ABOUT THIS EXERCISE » Take the records below and print them verbatim up to and including the line that carries "The width and height of the screenshot is (749, 506).".

DATA SHOWN »
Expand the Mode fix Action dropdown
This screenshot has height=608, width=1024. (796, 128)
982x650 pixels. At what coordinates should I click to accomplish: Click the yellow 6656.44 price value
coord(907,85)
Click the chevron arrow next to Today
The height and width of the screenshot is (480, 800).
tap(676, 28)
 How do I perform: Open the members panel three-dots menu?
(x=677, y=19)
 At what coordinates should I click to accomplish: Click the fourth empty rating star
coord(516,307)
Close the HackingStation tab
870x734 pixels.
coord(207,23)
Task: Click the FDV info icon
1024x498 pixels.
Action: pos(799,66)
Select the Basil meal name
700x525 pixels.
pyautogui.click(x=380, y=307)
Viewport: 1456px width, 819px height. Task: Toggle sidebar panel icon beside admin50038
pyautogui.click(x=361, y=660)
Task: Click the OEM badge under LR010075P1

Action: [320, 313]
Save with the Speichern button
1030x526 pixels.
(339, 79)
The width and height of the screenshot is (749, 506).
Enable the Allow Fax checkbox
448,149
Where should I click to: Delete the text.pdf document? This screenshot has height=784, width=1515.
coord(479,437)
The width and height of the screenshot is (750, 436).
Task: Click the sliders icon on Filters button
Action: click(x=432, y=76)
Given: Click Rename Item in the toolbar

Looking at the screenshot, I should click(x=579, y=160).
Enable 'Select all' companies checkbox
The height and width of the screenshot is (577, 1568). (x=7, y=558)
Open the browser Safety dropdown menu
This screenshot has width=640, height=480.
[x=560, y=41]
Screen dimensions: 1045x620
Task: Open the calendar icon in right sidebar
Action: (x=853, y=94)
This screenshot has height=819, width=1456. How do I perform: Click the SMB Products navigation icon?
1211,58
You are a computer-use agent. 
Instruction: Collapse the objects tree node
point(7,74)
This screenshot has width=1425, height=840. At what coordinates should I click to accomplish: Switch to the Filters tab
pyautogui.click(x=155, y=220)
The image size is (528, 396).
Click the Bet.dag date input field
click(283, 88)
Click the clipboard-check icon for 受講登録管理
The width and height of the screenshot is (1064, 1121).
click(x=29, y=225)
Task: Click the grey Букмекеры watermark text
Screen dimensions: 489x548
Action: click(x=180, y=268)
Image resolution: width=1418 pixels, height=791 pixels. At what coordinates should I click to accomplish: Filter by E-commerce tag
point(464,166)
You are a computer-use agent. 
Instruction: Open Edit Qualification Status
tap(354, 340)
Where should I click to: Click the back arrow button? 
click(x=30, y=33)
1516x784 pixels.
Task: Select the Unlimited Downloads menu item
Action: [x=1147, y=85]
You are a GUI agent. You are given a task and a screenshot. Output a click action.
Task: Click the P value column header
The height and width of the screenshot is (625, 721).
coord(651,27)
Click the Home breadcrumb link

YOUR SOLUTION »
Expand the Mode fix Action dropdown
This screenshot has height=608, width=1024. (796, 128)
982x650 pixels. At what coordinates should I click to accomplish: Click the yellow 6656.44 price value
coord(907,85)
Click the chevron arrow next to Today
The height and width of the screenshot is (480, 800).
tap(676, 28)
 How do I perform: Open the members panel three-dots menu?
(x=677, y=19)
 At what coordinates should I click to accomplish: Click the fourth empty rating star
coord(516,307)
Close the HackingStation tab
870x734 pixels.
coord(207,23)
Task: Click the FDV info icon
1024x498 pixels.
Action: pos(799,66)
Select the Basil meal name
700x525 pixels.
pyautogui.click(x=380, y=307)
Viewport: 1456px width, 819px height. Task: Toggle sidebar panel icon beside admin50038
pyautogui.click(x=361, y=660)
Task: Click the OEM badge under LR010075P1

Action: [320, 313]
Save with the Speichern button
1030x526 pixels.
(339, 79)
The width and height of the screenshot is (749, 506).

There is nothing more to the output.